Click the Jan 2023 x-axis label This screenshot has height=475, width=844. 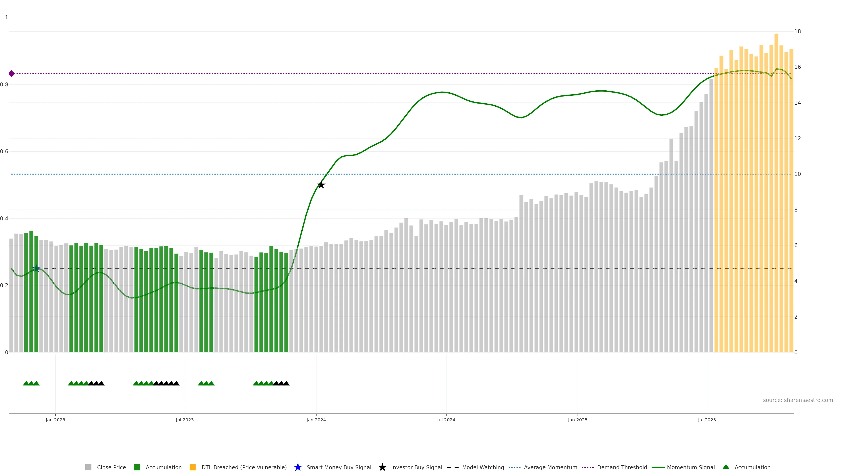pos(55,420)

****************

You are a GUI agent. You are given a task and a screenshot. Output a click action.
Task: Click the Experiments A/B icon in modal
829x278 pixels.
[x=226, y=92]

****************

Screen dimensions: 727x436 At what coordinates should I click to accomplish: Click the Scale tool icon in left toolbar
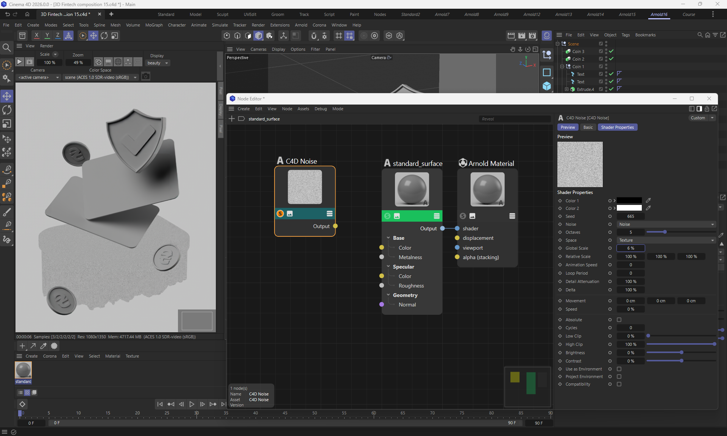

****************

The word "icon" appears in some lines of the data. Copy every one of those lines.

Task: Click the Experiments A/B icon in modal
Screen dimensions: 727x436 At what coordinates should I click to accomplish: Click the Scale tool icon in left toolbar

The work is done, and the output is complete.